According to the Foreign Ministry, Linkevicius voiced his position at Thursday's informal meeting of EU foreign ministers in Zagreb. 

He "urged his counterparts to critically assess their plans to pay official visits to Moscow, as Russia exploits its numerous conflicts to give the impression of normal collaboration and succeeds in doing so".

The minister said at the informal discussion that there are no grounds for the EU to change its policy towards Russia which is not changing its foreign policy, continues "to interfere in the affairs of its neighbors and other countries", and has become "even more aggressive" lately.

“Russia is demonstrating its strength not only at the regional but also at the global level. The West cannot rely on its partnership with Russia, which is not involved in conflict resolution, but rather in escalation. We are talking not only about Georgia or Ukraine, but also about the Syrian province of Idlib and the escalation in Libya," he said.
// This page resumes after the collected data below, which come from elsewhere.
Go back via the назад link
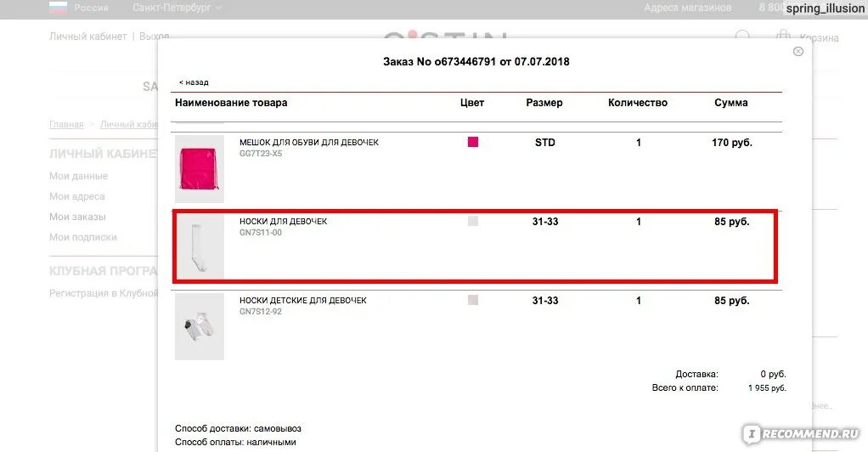pos(194,82)
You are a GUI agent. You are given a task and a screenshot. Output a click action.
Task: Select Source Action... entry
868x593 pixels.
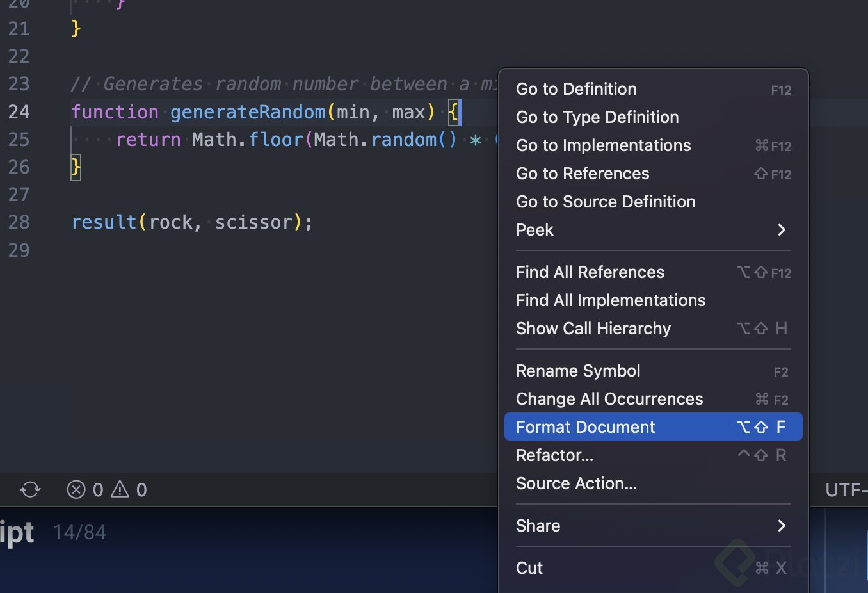pos(576,483)
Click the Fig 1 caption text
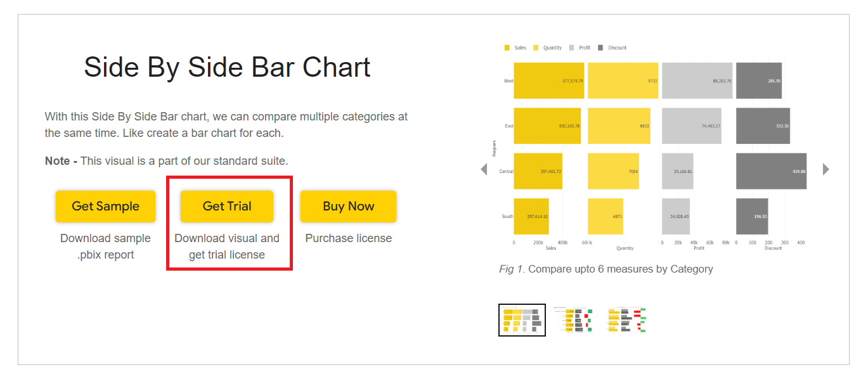The image size is (868, 386). coord(606,269)
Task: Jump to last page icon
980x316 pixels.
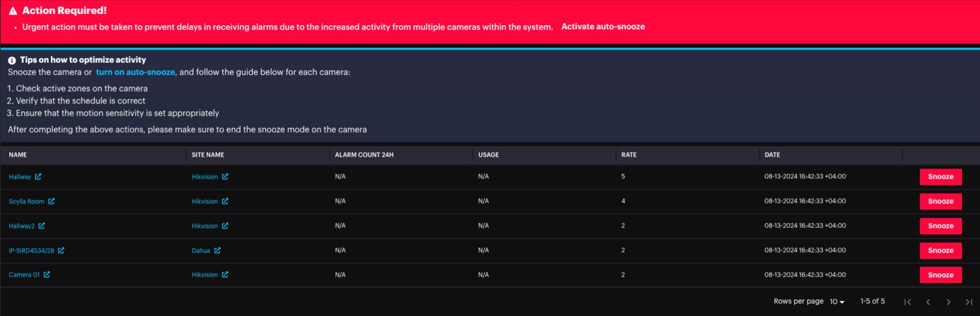Action: 968,302
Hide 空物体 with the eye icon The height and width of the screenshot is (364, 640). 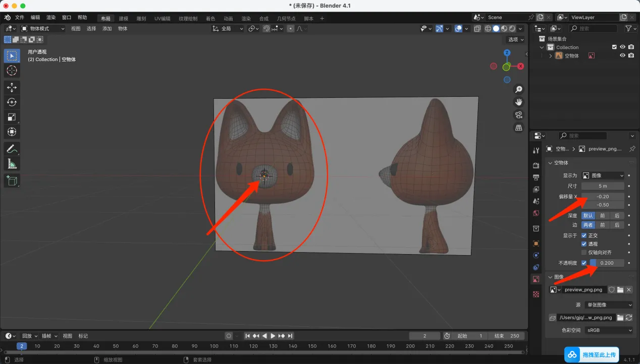click(622, 55)
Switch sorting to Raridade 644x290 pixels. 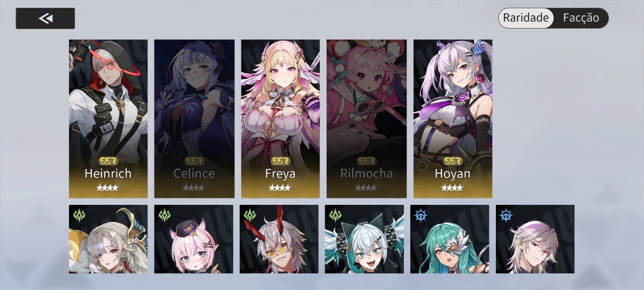(x=526, y=18)
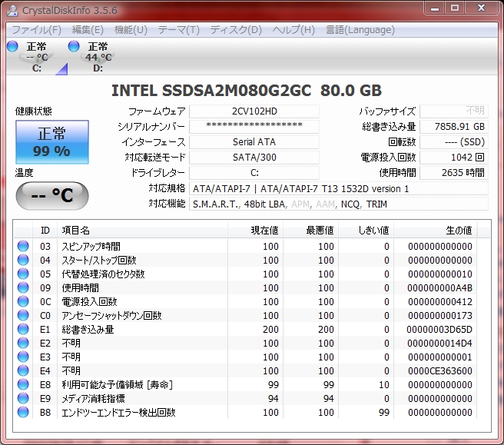
Task: Open the ファイル(F) menu
Action: 36,30
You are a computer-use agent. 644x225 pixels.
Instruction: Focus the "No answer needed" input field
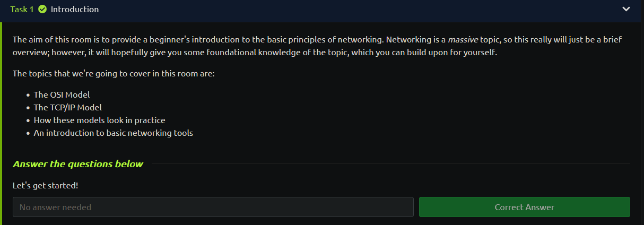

According to the minister, the EU-Russia relations "must continue to be based on five guiding principles agreed in 2016 and reaffirmed by EU member states in 2018".

These include full implementation of the Minsk agreements, closer ties with Russia's neighbors, strengthening EU resilience to energy security, hybrid and strategic communication threats, selective engagement with Russia on a range of global challenges and issues of interest to the EU, and support for people-to-people contacts and Russian civil society, according to the press release.